What it is
One of the most common inner ear disorders is BPPV (benign paroxysmal positional vertigo). This type of vertigo is caused when tiny calcium crystals become dislodged in the inner ear. These crystals typically function to sense gravity within the vestibular system, so when the crystals are not in their proper place it results in the brief spinning sensation of vertigo.
Although symptoms can vary, most people experience vertigo only when moving their head in certain ways, most commonly when looking up or rolling over in bed. The symptoms usually disappear when the head is still, although some people can experience mild symptoms or sensations of motion or fogginess. BPPV is diagnosed in the clinic by placing the head in certain positions and watching for specific eye movements.
How to treat it
In general the crystals often dissolve on their own, but if symptoms last longer than a few days, the crystals can be moved back where they belong by maneuvering the head through a sequence of positions.

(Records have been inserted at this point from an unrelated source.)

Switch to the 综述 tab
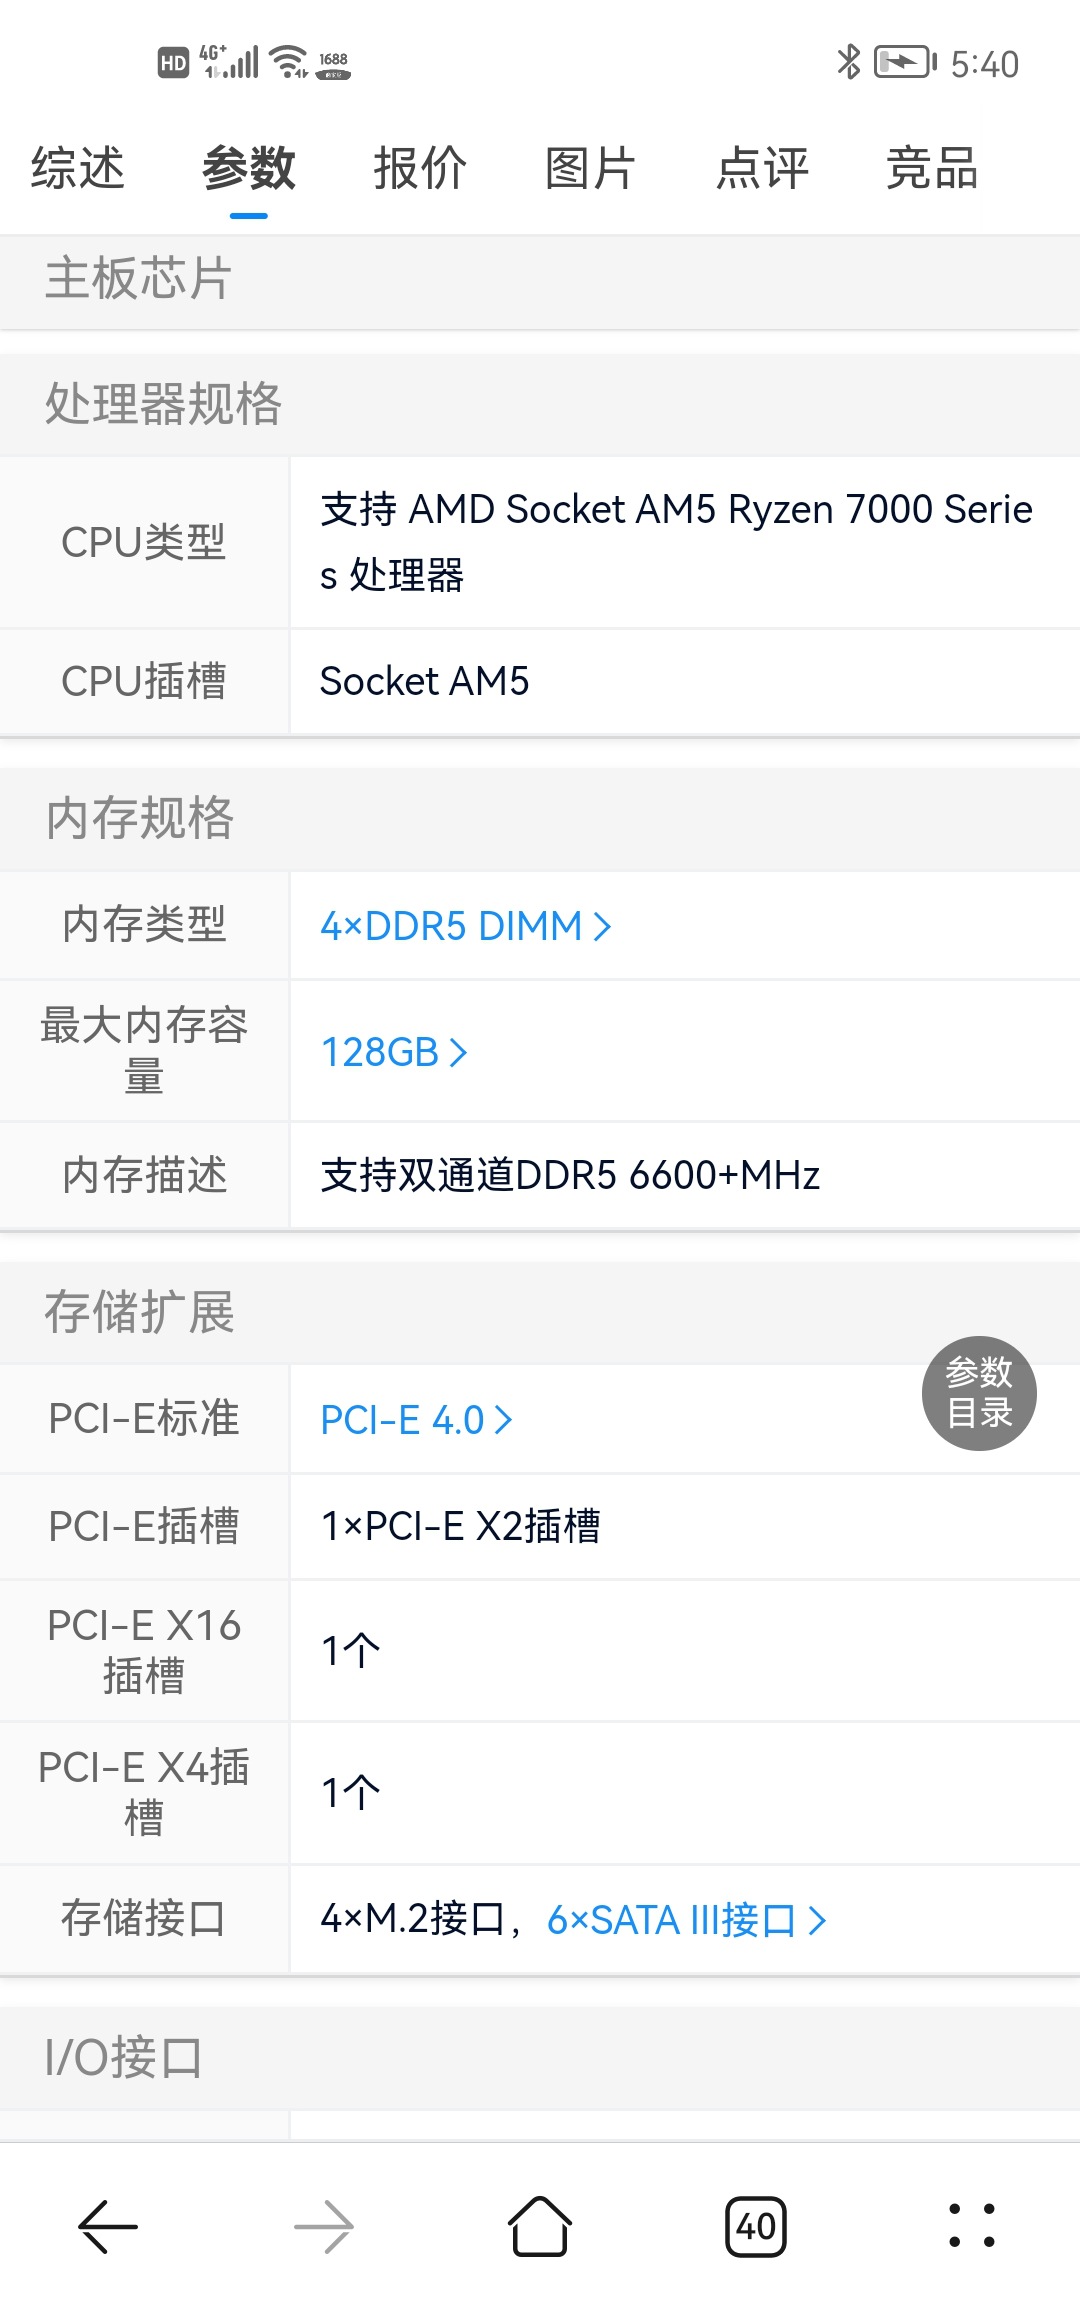 (78, 168)
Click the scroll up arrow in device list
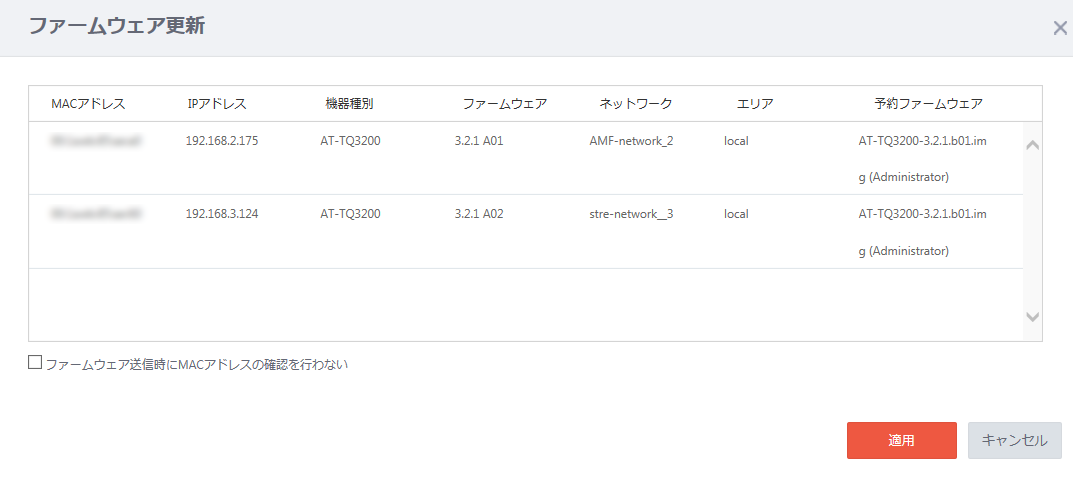1073x477 pixels. click(x=1033, y=146)
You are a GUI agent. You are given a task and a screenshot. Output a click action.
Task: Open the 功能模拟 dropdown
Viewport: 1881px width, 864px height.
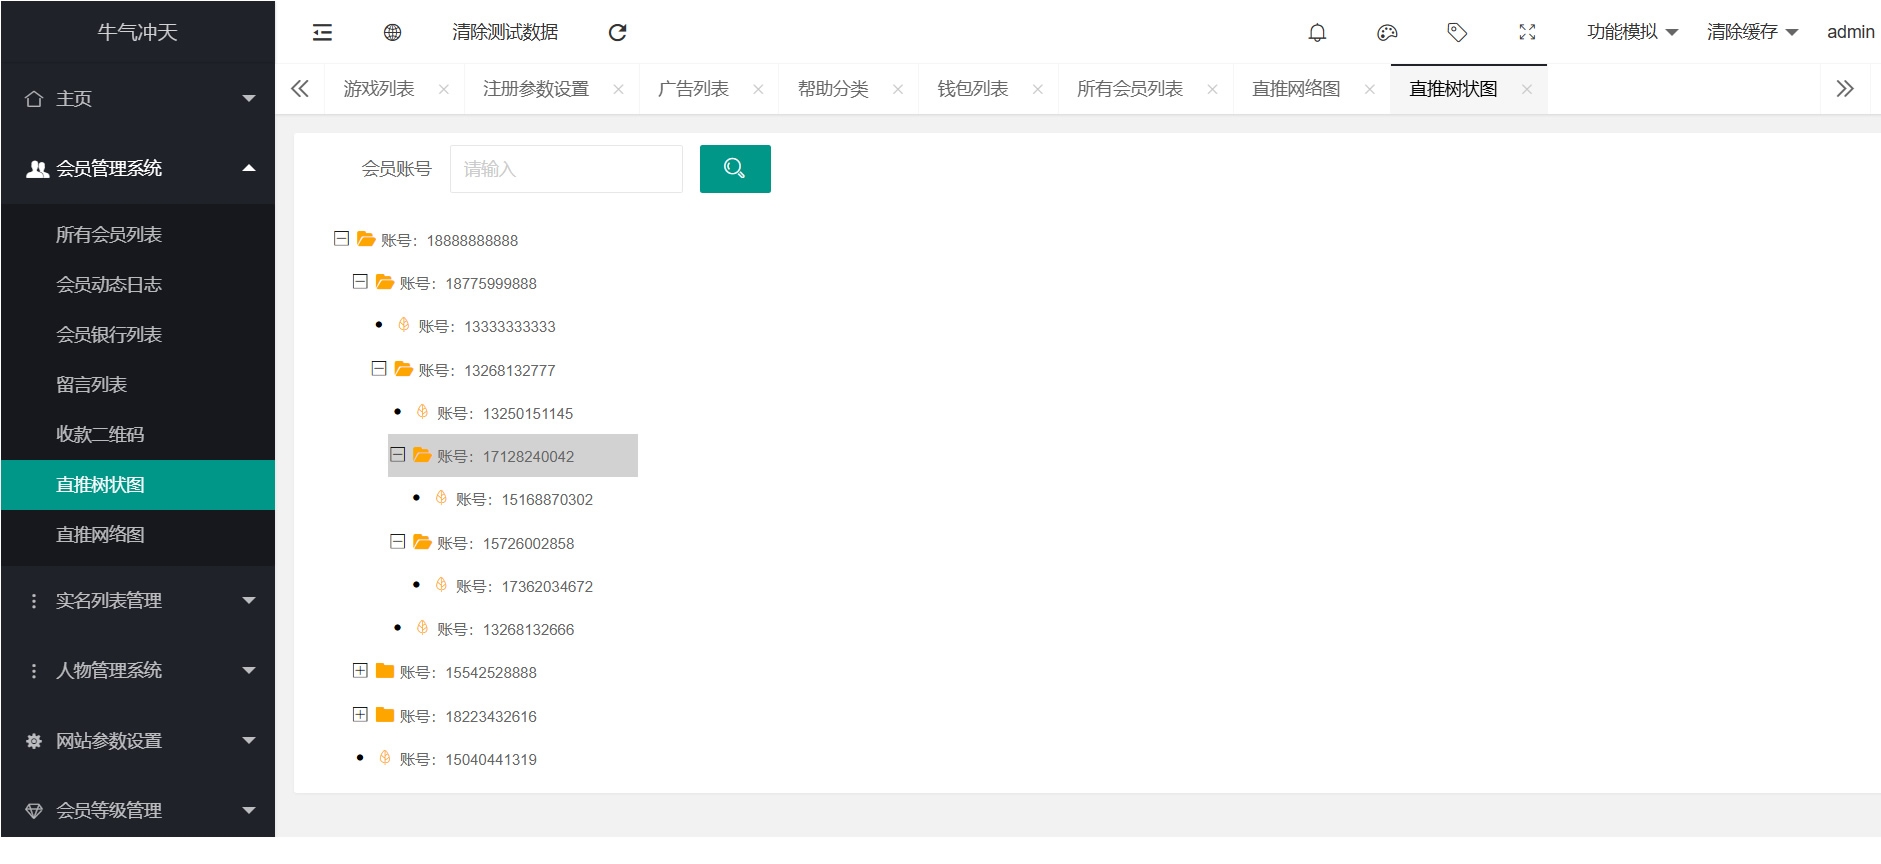coord(1632,32)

Currently, there are no medications for treating or preventing BPPV.
Several maneuvers (Epley, Brandt-Daroff, Cawthorne and BBQ roll) have been developed that effectively reposition the crystals. The maneuvers can be performed either in the doctor’s office, or they can be learned and performed at home as well. It can take a few maneuvers to return the crystals to their proper place, and then the symptoms will dissipate.
To prevent the crystals from dislodging again, you should keep your head upright for half an hour after performing each maneuver. This allows the crystals to attach to their proper position. In addition, for severe cases, you may want to consider sleeping upright over the next 48 hours.
In rare cases when the maneuvers do not relieve the symptoms, or if the BPPV recurs frequently, a surgical treatment option called “posterior semicircular canal occlusion” may be recommended to correct the problem.